INSTRUCTIONS TO FOLLOW:
A single figure is expected: how many lines of the data that follows contain the word "computer".
____ EXERCISE MATERIAL
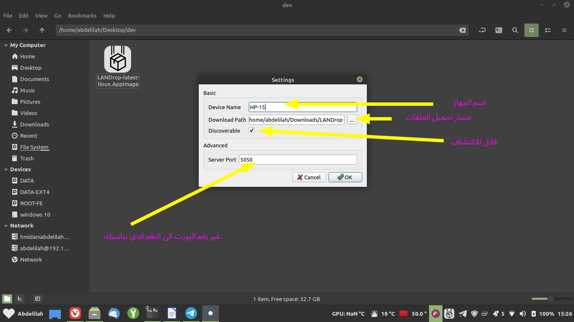Click the search magnifier icon in toolbar
The height and width of the screenshot is (322, 574).
(515, 30)
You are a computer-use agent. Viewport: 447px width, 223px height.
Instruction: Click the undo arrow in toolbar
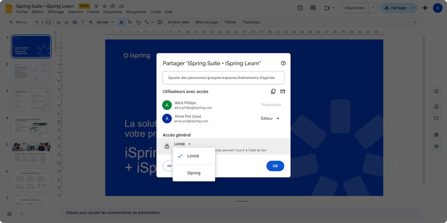(58, 22)
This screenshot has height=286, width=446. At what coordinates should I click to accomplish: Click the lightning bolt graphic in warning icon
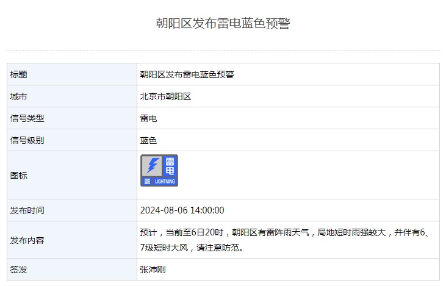pyautogui.click(x=151, y=166)
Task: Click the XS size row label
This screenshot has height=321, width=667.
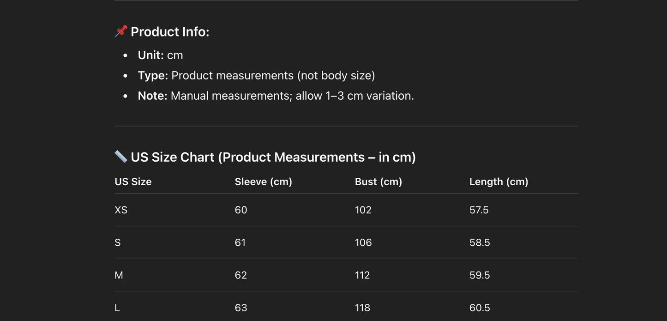Action: [x=121, y=210]
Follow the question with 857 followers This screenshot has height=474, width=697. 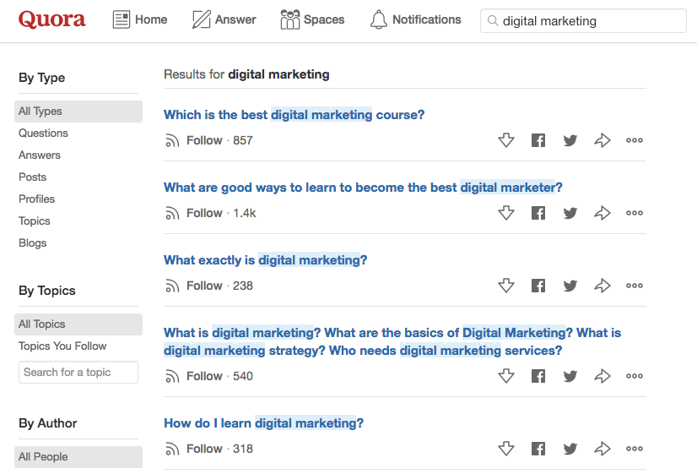tap(195, 140)
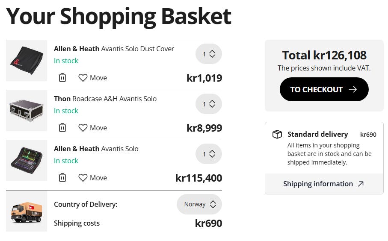Open the Country of Delivery Norway dropdown
This screenshot has height=241, width=388.
pos(199,204)
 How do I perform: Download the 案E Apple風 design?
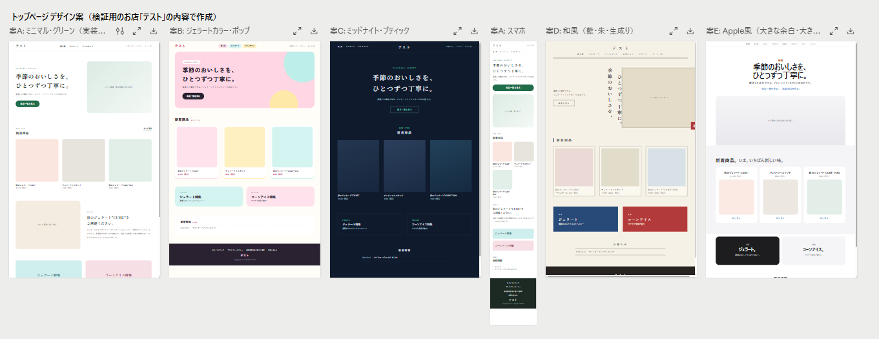[x=851, y=31]
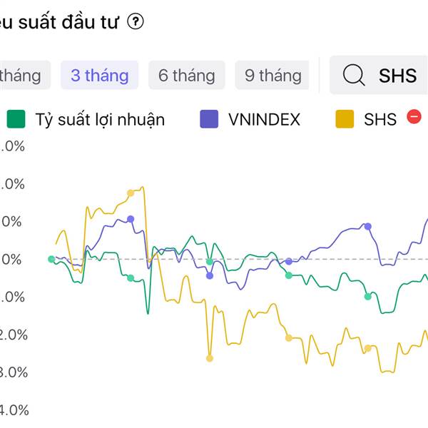Remove SHS with the red minus icon

click(413, 117)
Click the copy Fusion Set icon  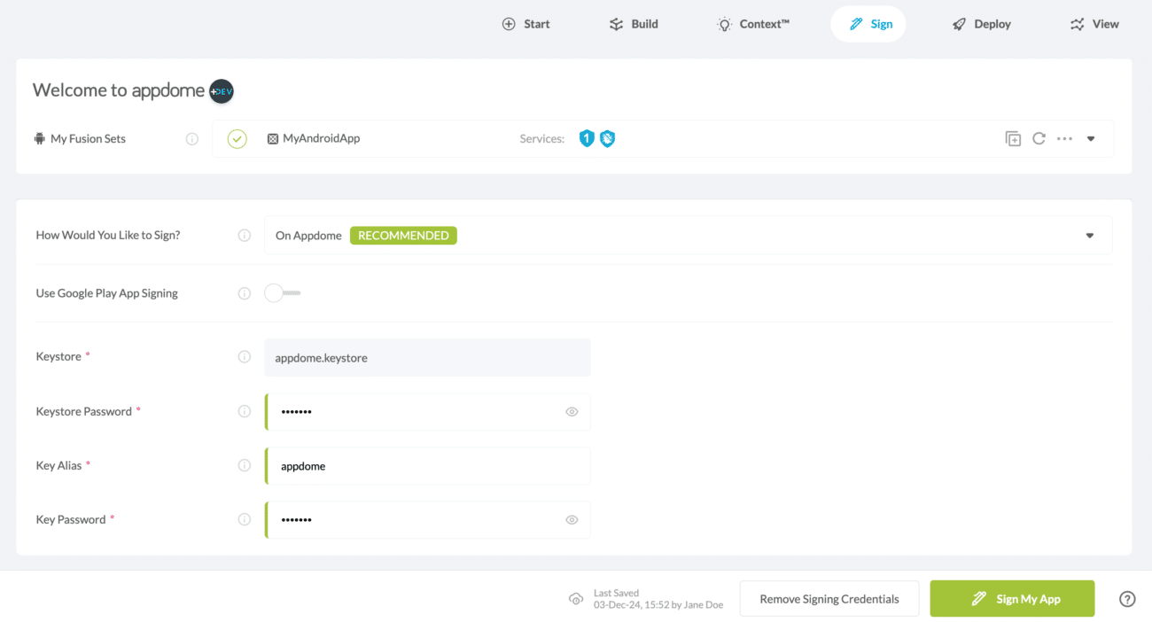click(x=1013, y=139)

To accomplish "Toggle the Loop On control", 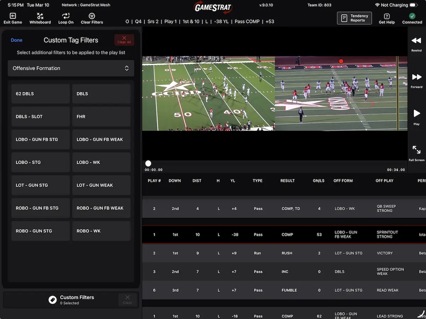I will pos(66,16).
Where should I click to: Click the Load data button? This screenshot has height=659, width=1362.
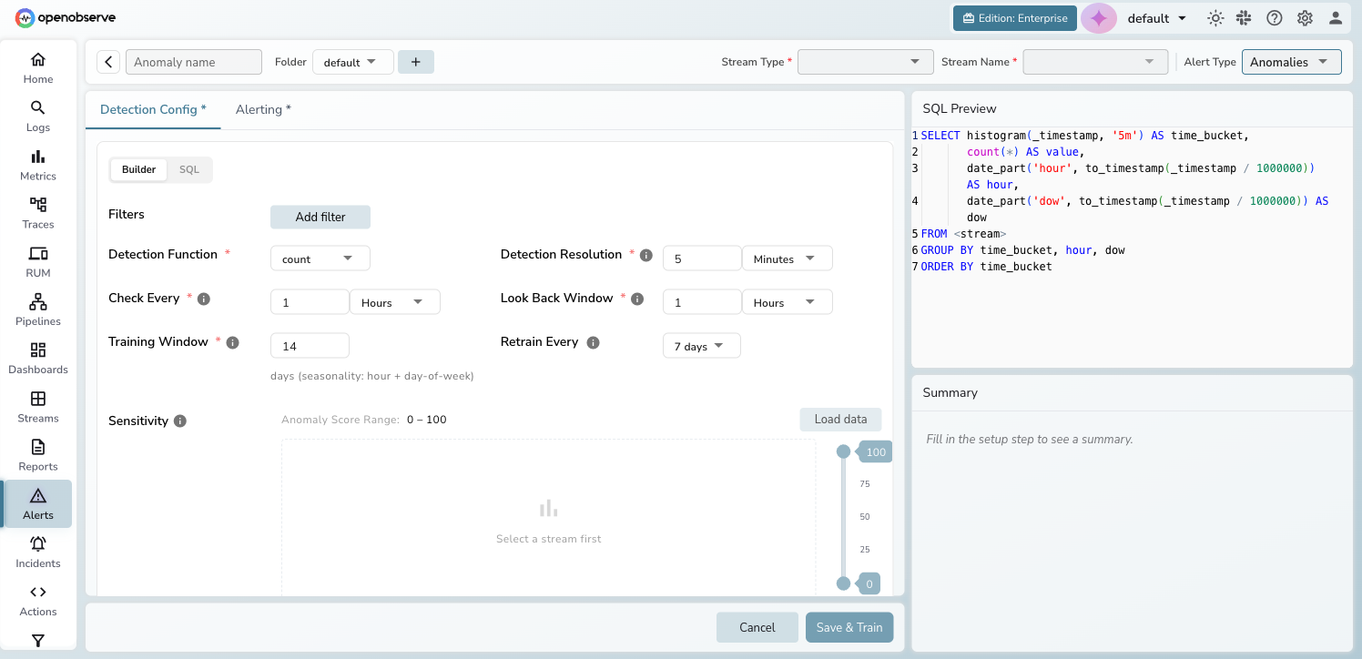click(839, 419)
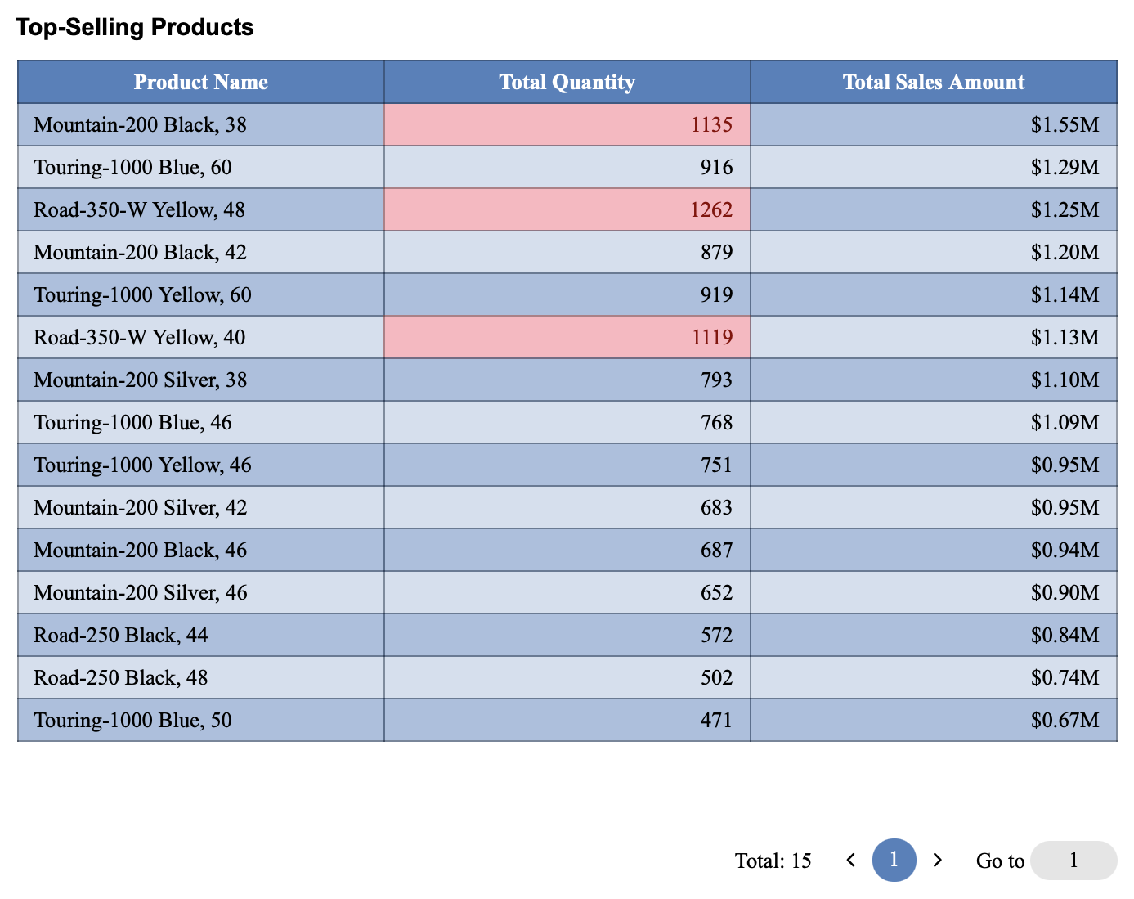
Task: Select page 1 in pagination
Action: pyautogui.click(x=894, y=860)
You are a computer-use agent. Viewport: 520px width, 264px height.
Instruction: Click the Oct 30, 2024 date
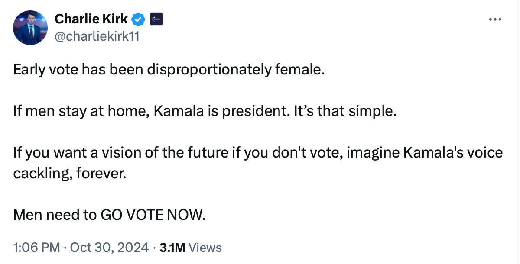tap(109, 248)
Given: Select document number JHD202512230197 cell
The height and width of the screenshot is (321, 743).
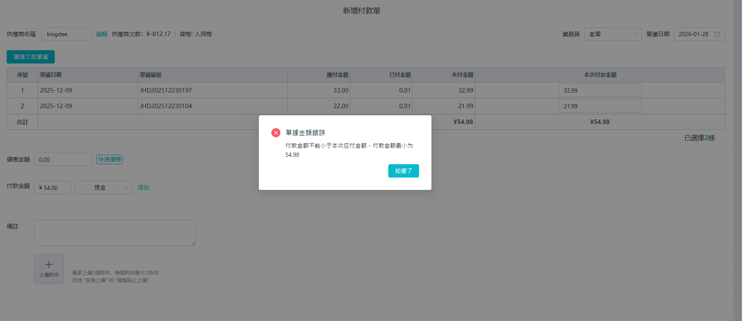Looking at the screenshot, I should [166, 90].
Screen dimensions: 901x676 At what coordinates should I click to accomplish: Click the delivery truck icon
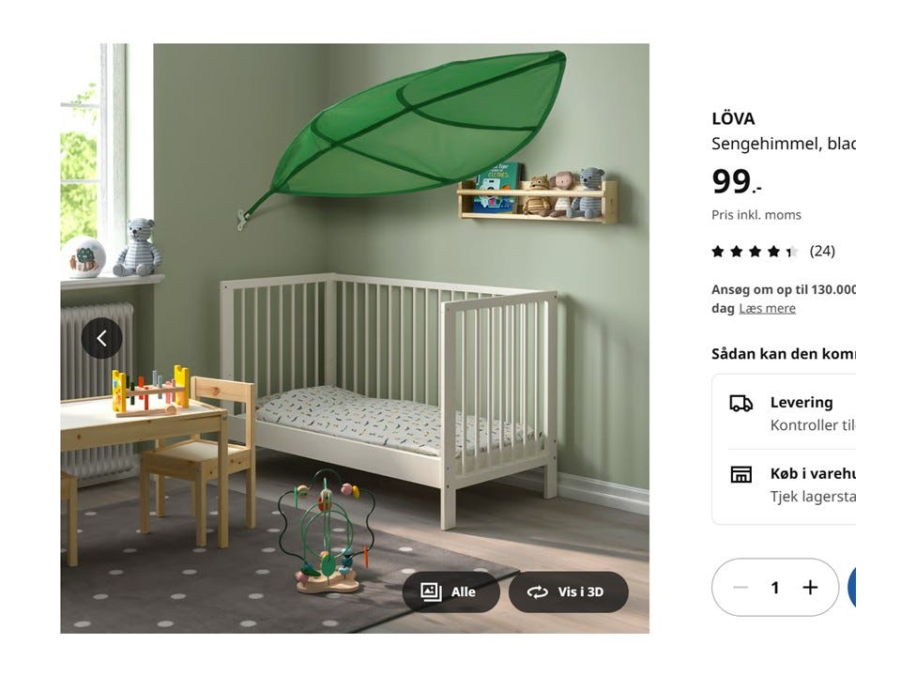coord(741,404)
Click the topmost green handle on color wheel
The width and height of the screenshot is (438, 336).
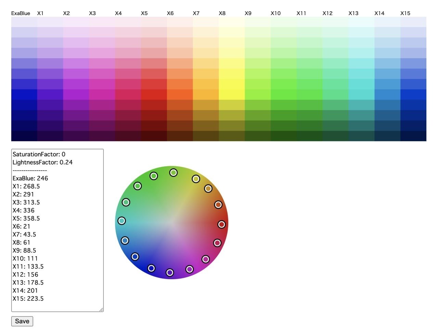(x=173, y=172)
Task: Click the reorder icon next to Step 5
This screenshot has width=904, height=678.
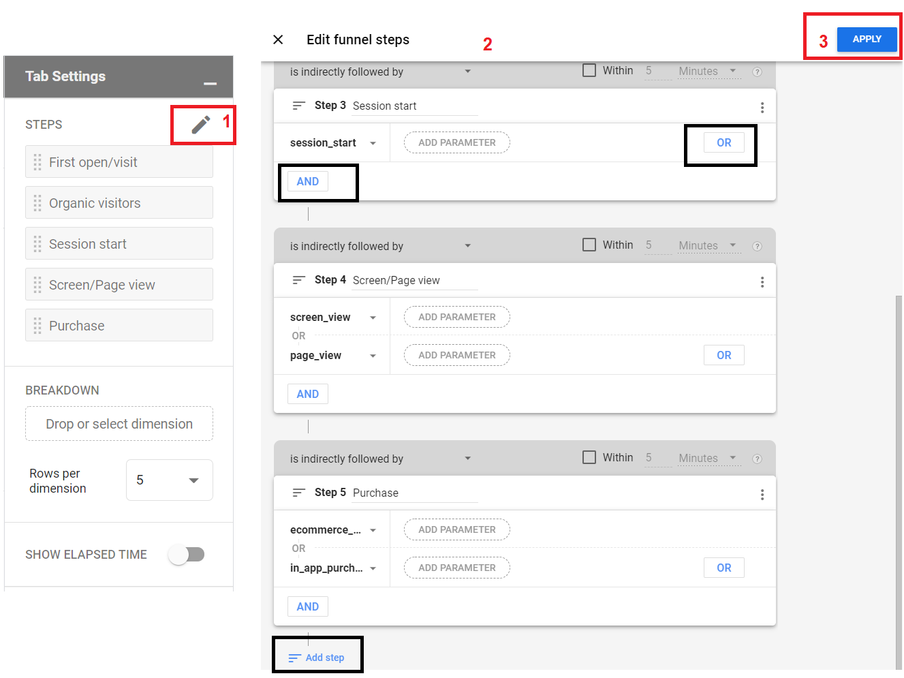Action: tap(298, 493)
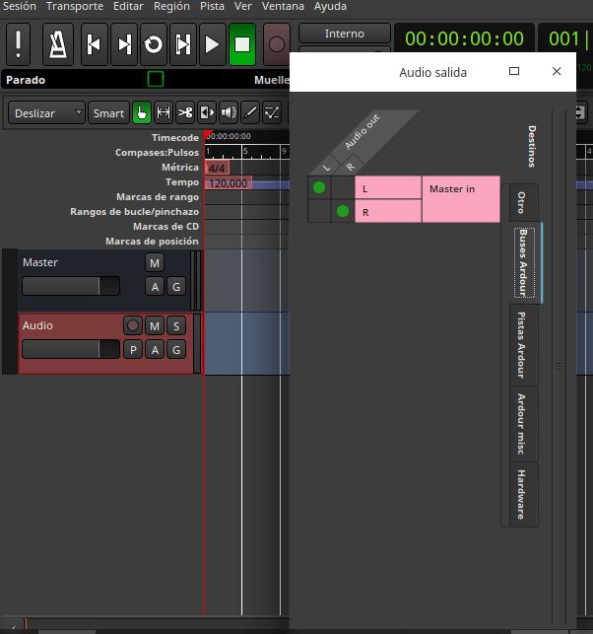
Task: Switch to the Hardware destinations tab
Action: tap(520, 494)
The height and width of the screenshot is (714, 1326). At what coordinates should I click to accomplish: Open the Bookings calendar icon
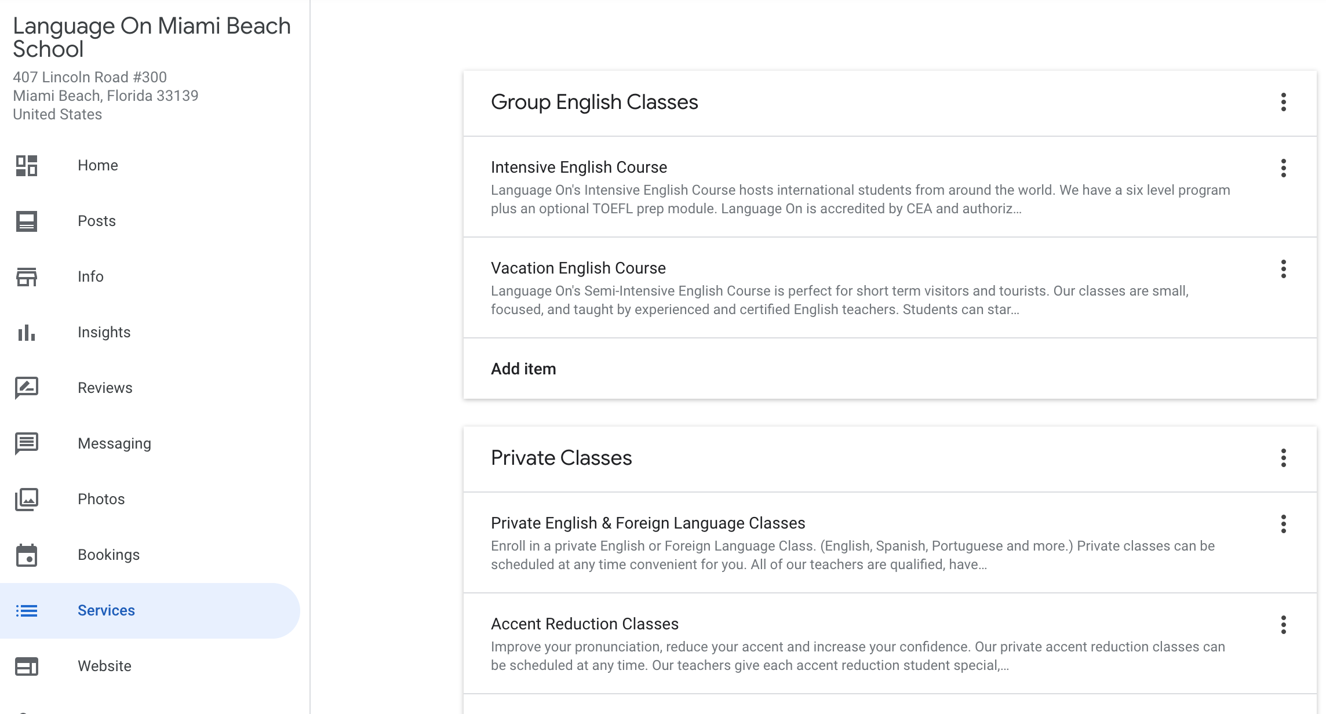[27, 555]
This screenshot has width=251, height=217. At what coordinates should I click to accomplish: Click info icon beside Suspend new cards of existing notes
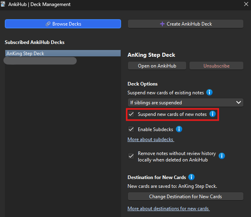click(x=209, y=92)
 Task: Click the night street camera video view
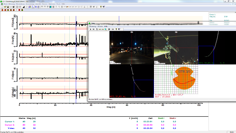[131, 48]
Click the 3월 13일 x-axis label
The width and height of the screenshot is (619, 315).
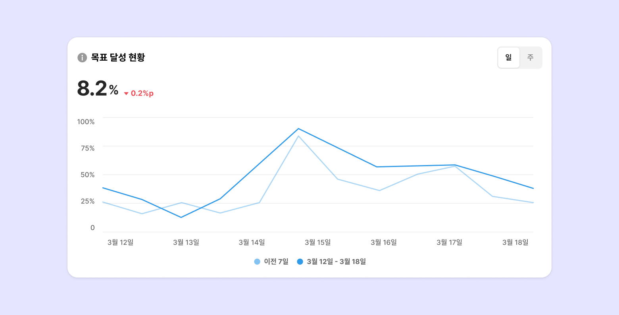click(186, 242)
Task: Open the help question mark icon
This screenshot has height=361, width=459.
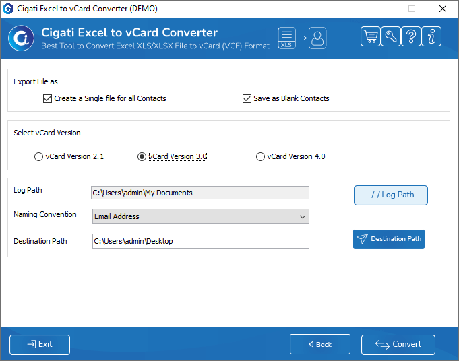Action: point(411,36)
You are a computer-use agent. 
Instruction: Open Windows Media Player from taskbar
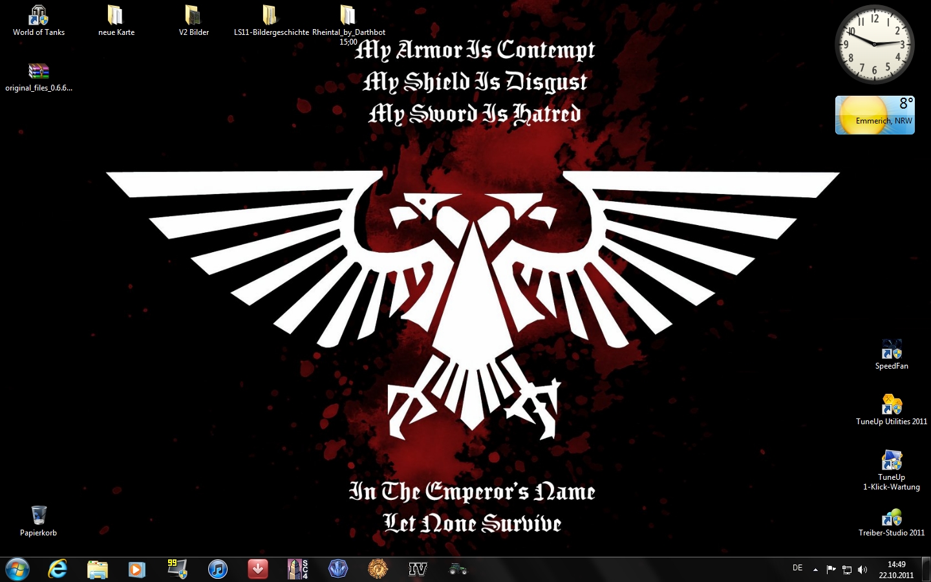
________
COMPLETED TASK:
3